Segment Open

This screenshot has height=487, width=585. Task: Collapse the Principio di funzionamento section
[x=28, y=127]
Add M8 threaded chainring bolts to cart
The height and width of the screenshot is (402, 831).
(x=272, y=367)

Segment Closed

◆ **Required action**: Copy the data exactly as it was presented.

◆ **Task output**:
This screenshot has height=487, width=585. Task: Collapse the Principio di funzionamento section
[x=28, y=127]
Add M8 threaded chainring bolts to cart
The height and width of the screenshot is (402, 831).
(x=272, y=367)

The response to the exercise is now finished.